:: What this task involves ::
Repeat only what runs from the line with "This screenshot has width=1270, height=952." through the last line of the data below, both included, keeping every word as it is and leaving out the pictures.

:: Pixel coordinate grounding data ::
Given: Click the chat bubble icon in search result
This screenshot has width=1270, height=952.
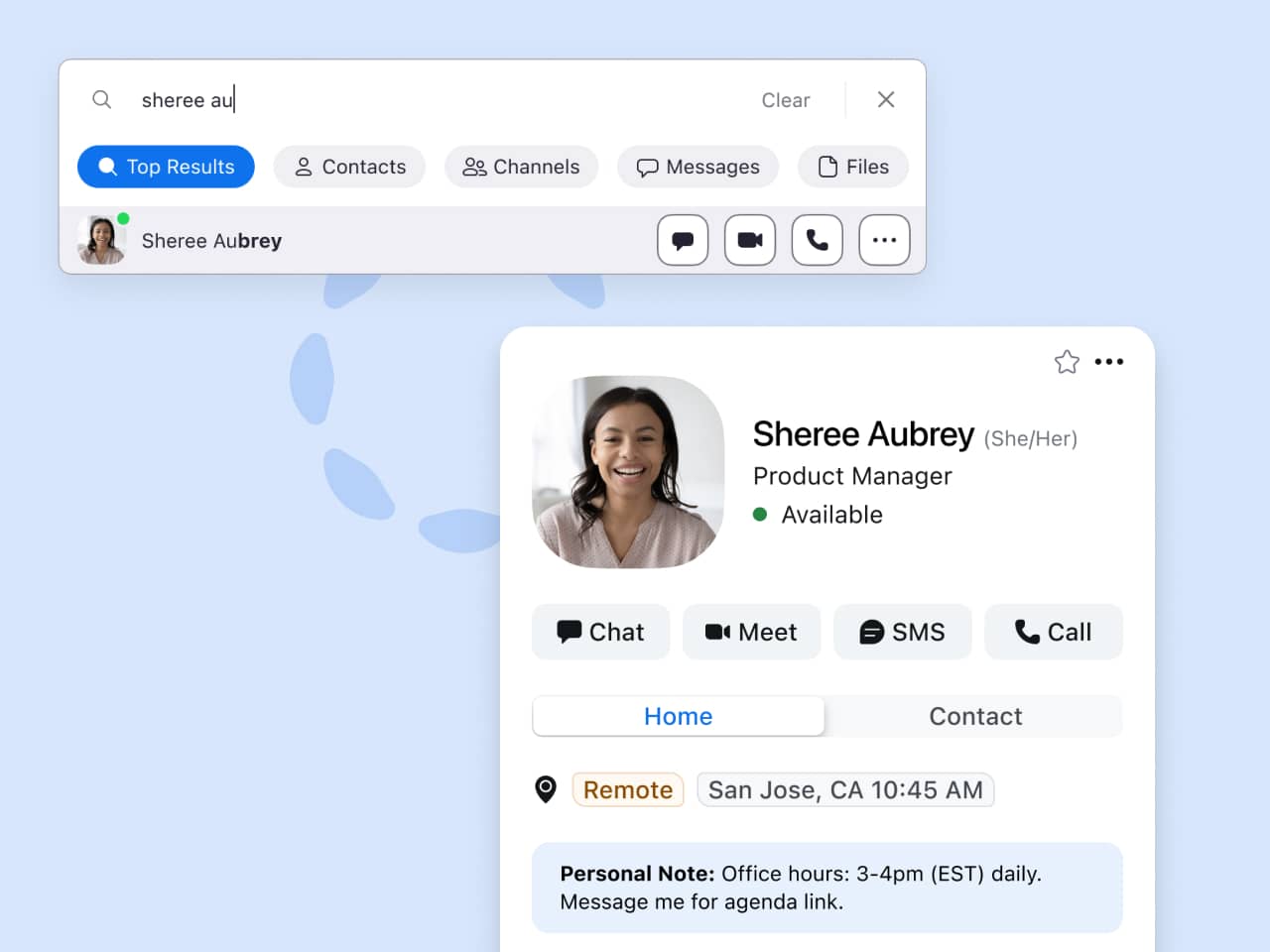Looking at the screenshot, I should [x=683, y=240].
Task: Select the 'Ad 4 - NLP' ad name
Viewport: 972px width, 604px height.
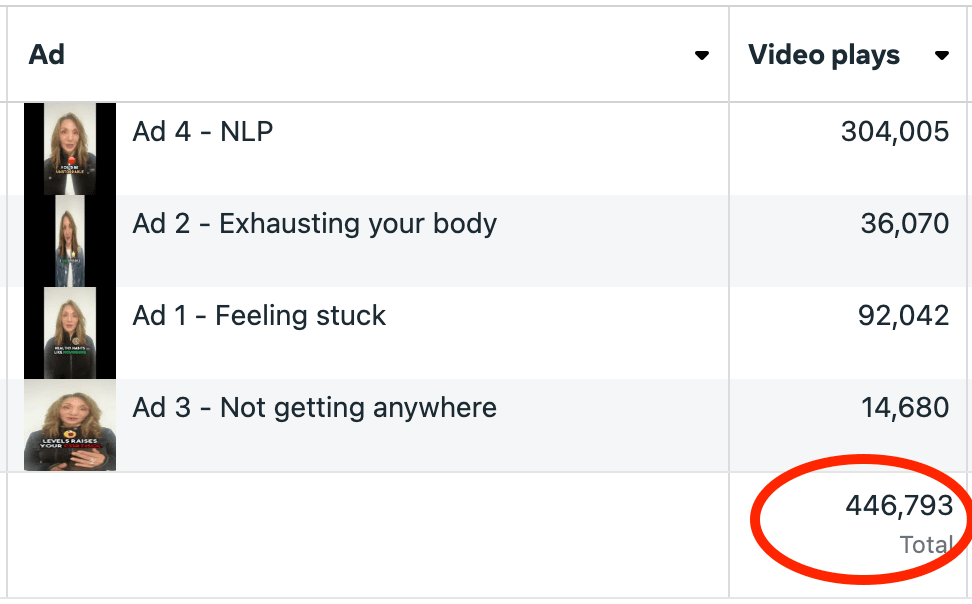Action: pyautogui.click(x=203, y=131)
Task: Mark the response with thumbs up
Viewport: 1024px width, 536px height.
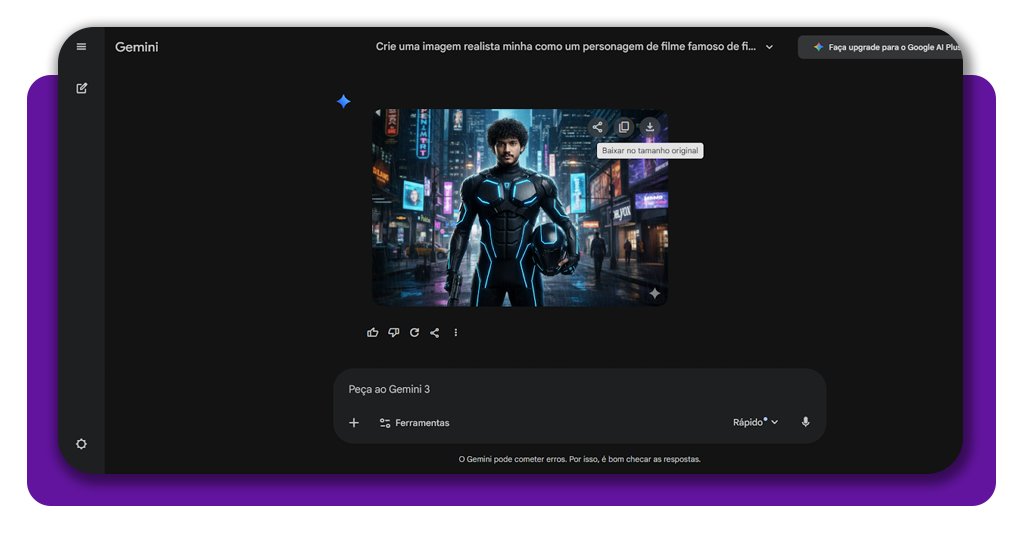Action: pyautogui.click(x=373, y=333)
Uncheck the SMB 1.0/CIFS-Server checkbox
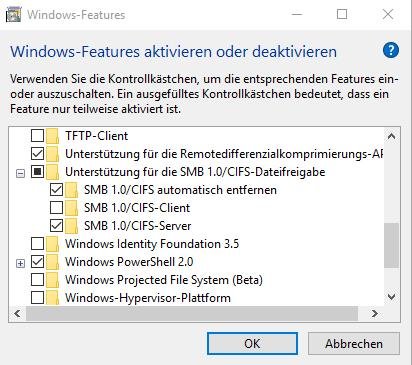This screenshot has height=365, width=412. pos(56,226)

:: Output for this task ::
This screenshot has width=1270, height=952.
Looking at the screenshot, I should [x=683, y=240].
Task: Select the 'Ad 4 - NLP' ad name
Viewport: 972px width, 604px height.
Action: pyautogui.click(x=203, y=131)
Task: Mark the response with thumbs up
Viewport: 1024px width, 536px height.
Action: pyautogui.click(x=373, y=333)
Uncheck the SMB 1.0/CIFS-Server checkbox
This screenshot has height=365, width=412. pos(56,226)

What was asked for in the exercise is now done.